The analysis of clinical demand using an episode or event method is dependent upon the availability of the data needed. As outlined in the discussion on calculating patient needs, these data points include a start and stop time and an assessed level of care. Furthermore, the specific systems that contain these data are outlined in the discussion of sources of information that define clinical demand.
Although the individuals that select and implement electronic systems may be fully competent in project management and technical aspects of automation, it is less likely that they will clearly understand the factors related to managing a clinical workforce. The caring professional must have input at the earliest stages of the project and through implementation and maintenance of the application.

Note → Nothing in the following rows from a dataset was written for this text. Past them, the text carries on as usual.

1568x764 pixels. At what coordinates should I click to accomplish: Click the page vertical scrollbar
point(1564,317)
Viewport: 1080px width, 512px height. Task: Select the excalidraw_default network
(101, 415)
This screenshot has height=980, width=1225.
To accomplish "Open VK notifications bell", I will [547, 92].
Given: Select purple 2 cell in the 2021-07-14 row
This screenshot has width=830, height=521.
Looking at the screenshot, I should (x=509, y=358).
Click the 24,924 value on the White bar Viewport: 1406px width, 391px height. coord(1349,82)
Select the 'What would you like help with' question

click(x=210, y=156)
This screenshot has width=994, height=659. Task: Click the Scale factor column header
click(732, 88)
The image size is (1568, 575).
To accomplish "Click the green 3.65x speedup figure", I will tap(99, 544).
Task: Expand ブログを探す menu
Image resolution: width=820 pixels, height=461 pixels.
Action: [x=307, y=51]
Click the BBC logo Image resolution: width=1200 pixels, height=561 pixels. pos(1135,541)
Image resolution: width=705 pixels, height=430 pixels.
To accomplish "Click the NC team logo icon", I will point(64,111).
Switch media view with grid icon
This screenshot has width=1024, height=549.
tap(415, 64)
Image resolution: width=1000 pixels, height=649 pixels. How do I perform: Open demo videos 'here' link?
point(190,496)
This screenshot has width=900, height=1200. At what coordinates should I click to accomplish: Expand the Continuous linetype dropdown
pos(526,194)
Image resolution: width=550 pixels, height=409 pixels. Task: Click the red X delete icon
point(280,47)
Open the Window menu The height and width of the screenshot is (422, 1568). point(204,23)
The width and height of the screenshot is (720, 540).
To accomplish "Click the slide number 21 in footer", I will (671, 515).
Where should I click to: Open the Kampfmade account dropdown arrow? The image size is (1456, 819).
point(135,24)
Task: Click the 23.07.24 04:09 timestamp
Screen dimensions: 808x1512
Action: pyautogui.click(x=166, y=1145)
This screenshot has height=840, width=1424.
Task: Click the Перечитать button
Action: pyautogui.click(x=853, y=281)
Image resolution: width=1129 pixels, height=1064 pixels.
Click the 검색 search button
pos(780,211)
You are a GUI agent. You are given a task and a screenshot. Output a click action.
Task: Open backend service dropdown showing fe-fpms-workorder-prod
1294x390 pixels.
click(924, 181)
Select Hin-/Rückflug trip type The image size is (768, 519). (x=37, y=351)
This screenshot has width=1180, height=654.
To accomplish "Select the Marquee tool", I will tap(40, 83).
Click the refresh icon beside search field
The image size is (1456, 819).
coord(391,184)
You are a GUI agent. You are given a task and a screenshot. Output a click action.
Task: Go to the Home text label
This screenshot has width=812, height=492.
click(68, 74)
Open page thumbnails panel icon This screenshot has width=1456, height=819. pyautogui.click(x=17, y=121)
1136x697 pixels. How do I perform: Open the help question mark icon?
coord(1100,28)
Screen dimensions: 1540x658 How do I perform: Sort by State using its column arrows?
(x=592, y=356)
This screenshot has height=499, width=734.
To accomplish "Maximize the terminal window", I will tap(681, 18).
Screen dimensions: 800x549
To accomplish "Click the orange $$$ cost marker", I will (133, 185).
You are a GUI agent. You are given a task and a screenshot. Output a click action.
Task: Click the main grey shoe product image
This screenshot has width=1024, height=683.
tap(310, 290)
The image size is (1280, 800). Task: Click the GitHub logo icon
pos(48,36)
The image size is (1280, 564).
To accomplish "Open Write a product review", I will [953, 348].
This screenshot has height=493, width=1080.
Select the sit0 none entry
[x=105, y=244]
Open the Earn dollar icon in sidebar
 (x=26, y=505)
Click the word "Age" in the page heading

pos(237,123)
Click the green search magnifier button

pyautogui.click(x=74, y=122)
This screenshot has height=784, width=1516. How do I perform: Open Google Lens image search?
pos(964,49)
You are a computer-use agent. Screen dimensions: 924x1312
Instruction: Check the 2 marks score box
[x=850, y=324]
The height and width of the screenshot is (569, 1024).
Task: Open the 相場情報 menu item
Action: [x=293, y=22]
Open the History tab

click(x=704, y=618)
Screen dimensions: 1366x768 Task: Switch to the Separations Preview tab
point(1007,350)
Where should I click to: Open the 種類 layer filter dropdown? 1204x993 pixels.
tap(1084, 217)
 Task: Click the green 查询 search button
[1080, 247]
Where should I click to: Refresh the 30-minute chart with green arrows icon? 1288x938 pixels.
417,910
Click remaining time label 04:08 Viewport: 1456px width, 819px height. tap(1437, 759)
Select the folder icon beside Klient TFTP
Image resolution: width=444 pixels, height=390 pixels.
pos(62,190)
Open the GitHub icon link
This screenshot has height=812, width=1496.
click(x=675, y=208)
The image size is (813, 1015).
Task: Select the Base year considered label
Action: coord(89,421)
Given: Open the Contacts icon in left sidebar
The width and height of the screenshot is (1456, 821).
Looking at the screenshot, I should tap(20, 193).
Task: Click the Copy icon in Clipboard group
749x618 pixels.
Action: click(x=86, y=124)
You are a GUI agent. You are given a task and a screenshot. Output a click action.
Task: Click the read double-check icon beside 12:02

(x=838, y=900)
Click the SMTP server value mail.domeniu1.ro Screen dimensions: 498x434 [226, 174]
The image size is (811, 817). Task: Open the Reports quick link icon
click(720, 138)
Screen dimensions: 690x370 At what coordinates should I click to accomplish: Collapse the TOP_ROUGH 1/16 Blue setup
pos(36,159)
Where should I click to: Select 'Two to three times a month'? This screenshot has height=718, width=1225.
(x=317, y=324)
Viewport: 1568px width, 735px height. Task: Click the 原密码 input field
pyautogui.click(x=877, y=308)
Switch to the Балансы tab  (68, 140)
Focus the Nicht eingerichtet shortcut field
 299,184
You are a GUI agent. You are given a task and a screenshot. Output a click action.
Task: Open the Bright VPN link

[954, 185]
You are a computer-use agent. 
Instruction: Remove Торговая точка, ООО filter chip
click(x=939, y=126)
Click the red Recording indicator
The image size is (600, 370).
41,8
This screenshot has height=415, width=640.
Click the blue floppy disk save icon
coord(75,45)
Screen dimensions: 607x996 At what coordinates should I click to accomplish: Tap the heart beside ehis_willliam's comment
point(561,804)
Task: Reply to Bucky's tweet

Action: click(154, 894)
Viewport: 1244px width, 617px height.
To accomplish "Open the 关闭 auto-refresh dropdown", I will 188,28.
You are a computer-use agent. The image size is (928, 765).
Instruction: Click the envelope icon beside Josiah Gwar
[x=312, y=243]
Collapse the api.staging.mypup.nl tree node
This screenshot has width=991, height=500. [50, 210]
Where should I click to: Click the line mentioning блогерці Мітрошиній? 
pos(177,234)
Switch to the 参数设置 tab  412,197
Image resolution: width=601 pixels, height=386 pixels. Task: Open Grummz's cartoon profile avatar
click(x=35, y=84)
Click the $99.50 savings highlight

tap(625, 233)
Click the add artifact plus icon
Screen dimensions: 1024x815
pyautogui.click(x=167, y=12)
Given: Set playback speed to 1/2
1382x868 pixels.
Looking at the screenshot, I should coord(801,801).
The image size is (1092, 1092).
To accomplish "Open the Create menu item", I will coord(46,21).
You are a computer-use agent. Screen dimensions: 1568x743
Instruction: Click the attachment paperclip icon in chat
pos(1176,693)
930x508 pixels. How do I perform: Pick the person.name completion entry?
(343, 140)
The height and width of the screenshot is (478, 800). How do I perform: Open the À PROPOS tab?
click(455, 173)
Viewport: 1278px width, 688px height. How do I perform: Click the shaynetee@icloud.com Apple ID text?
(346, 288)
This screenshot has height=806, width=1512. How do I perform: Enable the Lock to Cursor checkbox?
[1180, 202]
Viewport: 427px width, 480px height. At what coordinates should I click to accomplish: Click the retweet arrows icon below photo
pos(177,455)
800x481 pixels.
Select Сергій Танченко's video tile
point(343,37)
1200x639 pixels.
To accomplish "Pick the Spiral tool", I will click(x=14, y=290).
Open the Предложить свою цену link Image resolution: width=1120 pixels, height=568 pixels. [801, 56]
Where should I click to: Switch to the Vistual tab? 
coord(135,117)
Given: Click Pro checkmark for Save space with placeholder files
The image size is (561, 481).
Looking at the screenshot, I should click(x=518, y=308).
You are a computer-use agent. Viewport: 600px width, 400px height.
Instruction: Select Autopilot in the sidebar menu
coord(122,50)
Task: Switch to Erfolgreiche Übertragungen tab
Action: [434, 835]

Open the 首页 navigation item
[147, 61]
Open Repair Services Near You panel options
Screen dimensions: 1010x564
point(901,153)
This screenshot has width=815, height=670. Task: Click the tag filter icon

The most difficult aspect of this is the integration, or sharing of data between patient management systems and staff management systems. It is important that the quality and timing of data needed is built in from the start of the project, and the caring professional’s knowledge is a critical ingredient.
The KLAS Vendor Directory is a good place to find Vendors that might meet your organizations needs. A review of the Staff Nurse Scheduling market segment group would be a good start.
Optimizing staff schedules to the demand
Most scheduling plans in caring departments are based more on staff-centric preferences than on patient-centric requirements. This is in part due to two important factors. The first is that, due to the widely publicized caring professional shortage, administrators are hesitant to propose staffing strategies that are unpopular. For example, even though 12 hour shifts have been shown to increase the number of adverse patient events, the personal advantages of working three days per week, have kept 12 hours shifts commonplace if not the norm. Secondly, the reliance on simplistic methods for the measurement of clinical demand has kept true patterns of clinical demand out of the staffing strategy process.
When an evidence based detailed demand pattern is available and depicts demand by time (hour) of day and day of week the basis for more appropriate scheduling plans starts to emerge. A few vendors ( http://kronos.com and http://www.theoptimegroup.com/ ) currently operate in this space and assist in the development of schedules with flexible start times and shift lengths so as to optimize the schedule to meet patient needs at the most competitive cost.